The precise genetic and molecular defects underlying
epithelial ovarian cancer (EOC) remain largely unknown, and treatment options for patients with advanced disease are limited.
Cyclooxygenases (COX-1 and COX-2) catalyze the conversion of
arachidonic acid to
prostaglandins. Whereas overwhelming evidence suggests a role for COX-2 in a variety of
cancers, the contribution of COX-1 remains much less explored. The expression status of COX
isoforms in
ovarian cancers also remains confusing. We have previously shown that human epithelial ovarian
tumors have increased levels of COX-1 but not COX-2. To more carefully examine the role of COXs in
ovarian cancer, we used a mouse model of EOC in which genetic and oncogenic modifications were experimentally engineered into ovarian surface epithelial cells (OSE) thought to be the cells of origin for human EOC. These OSE cells produce
tumors when allografted into host mice. Using multiple approaches, we observed that OSE cells and the
tumors comprised of these cells express high levels of COX-1 but not COX-2.

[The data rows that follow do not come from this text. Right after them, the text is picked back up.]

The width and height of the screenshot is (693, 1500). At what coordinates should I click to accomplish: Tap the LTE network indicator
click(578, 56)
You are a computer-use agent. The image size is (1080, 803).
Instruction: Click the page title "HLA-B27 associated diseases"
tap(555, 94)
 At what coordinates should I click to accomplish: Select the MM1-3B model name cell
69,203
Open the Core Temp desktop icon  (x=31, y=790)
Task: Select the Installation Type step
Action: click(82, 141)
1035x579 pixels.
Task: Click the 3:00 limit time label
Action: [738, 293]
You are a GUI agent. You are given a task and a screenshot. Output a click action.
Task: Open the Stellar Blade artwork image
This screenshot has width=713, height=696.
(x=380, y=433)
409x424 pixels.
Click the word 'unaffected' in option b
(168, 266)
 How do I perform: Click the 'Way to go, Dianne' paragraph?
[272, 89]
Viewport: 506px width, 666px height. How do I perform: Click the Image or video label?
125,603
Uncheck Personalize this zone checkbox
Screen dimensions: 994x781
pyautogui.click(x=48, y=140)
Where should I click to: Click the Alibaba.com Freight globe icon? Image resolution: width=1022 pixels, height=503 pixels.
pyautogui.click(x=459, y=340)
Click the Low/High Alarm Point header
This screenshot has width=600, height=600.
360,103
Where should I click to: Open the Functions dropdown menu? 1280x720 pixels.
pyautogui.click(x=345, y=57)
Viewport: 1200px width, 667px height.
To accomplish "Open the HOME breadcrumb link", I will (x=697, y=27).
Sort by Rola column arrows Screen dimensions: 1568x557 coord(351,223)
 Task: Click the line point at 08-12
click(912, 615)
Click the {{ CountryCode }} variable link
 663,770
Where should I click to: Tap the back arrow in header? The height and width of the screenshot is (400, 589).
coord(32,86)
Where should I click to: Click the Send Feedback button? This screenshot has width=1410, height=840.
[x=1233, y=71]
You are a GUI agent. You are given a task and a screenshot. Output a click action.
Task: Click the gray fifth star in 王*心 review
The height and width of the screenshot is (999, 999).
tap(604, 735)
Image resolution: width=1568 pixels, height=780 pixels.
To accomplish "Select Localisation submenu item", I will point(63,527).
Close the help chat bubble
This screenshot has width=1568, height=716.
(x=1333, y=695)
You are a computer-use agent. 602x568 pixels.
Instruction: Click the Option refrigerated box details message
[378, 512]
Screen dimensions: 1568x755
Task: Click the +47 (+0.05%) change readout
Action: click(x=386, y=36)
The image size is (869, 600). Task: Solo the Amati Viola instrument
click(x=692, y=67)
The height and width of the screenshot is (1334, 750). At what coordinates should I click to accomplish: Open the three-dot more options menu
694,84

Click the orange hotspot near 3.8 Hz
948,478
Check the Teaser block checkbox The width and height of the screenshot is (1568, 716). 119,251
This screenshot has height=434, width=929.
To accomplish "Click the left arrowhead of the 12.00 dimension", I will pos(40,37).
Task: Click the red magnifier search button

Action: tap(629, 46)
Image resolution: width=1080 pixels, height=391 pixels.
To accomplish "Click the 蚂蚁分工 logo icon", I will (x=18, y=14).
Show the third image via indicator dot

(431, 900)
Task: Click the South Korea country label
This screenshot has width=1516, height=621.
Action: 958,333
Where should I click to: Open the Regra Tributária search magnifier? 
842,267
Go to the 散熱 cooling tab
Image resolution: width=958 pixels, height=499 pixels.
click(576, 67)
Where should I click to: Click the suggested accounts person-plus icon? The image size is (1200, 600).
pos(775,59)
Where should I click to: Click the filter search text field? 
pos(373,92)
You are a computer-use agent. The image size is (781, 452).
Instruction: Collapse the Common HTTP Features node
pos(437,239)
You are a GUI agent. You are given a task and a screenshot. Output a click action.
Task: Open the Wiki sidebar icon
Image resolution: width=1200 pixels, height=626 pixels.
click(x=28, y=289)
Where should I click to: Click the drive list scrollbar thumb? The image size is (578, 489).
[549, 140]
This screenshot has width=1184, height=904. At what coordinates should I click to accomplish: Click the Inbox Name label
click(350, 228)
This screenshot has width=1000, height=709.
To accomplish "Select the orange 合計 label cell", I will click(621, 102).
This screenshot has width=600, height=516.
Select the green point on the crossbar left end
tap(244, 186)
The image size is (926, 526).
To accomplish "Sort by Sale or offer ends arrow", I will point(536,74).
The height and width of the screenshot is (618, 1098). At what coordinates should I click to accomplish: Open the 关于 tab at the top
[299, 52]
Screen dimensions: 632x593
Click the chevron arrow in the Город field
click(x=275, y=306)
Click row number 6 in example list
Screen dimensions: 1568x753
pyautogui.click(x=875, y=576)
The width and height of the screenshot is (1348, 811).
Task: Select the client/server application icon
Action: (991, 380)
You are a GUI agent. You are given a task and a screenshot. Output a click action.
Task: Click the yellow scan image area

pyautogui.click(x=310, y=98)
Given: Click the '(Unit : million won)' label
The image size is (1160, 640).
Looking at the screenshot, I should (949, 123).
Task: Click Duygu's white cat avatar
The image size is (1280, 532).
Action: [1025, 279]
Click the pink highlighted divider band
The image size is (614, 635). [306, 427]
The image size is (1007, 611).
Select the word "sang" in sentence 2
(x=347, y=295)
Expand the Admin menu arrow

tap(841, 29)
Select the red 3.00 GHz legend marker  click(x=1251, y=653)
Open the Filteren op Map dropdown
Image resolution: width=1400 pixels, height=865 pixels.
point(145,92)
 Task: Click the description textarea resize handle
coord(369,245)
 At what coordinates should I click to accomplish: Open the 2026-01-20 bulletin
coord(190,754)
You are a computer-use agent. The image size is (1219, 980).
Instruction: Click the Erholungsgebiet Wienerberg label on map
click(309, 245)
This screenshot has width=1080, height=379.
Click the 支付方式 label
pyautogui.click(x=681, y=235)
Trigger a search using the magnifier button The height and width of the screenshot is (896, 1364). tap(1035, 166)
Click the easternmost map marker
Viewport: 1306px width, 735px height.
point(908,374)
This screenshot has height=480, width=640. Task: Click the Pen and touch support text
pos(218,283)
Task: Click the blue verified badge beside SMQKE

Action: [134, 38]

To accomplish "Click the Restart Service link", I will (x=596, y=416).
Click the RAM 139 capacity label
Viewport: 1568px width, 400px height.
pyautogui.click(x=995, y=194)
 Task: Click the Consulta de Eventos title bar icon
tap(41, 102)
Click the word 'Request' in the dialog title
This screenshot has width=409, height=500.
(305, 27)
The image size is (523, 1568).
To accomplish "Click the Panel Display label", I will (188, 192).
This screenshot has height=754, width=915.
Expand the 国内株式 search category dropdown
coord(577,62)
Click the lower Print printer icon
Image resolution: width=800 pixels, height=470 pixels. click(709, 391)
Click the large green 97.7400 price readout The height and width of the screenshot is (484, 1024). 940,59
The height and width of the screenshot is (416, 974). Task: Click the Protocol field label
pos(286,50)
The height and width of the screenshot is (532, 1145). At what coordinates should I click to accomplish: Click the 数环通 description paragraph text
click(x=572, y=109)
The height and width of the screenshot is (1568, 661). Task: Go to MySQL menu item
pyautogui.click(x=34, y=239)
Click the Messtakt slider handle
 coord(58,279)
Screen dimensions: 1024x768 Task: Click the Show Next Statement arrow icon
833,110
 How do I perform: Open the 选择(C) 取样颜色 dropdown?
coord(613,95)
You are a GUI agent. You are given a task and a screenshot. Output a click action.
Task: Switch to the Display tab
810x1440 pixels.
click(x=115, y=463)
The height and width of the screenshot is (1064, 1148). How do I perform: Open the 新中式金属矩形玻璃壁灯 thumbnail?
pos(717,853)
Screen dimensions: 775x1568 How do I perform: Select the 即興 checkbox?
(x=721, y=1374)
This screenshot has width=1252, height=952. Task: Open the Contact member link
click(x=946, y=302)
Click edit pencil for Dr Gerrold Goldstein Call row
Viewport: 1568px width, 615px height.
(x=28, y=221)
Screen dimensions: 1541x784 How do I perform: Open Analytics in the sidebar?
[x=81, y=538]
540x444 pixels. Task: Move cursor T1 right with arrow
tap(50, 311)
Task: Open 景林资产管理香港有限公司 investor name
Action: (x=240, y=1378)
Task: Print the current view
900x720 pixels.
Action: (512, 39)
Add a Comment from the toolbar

Prostacyclin (PGI(2)) is the major
prostaglandin generated downstream of COX-1 in these cells, and
SC-560, a COX-1-selective inhibitor, dramatically inhibits PGI(2) production. More importantly,
SC-560 reduced the growth of
tumors when OSE cells were allografted in nude female mice. In contrast, the COX-2-selective inhibitor
celecoxib had little effect on
tumor growth. The growth inhibitory effects of
SC-560 result from reduced cell proliferation and/or accelerated apoptosis. Our results imply COX-1 as a target for the prevention and/or treatment of EOC.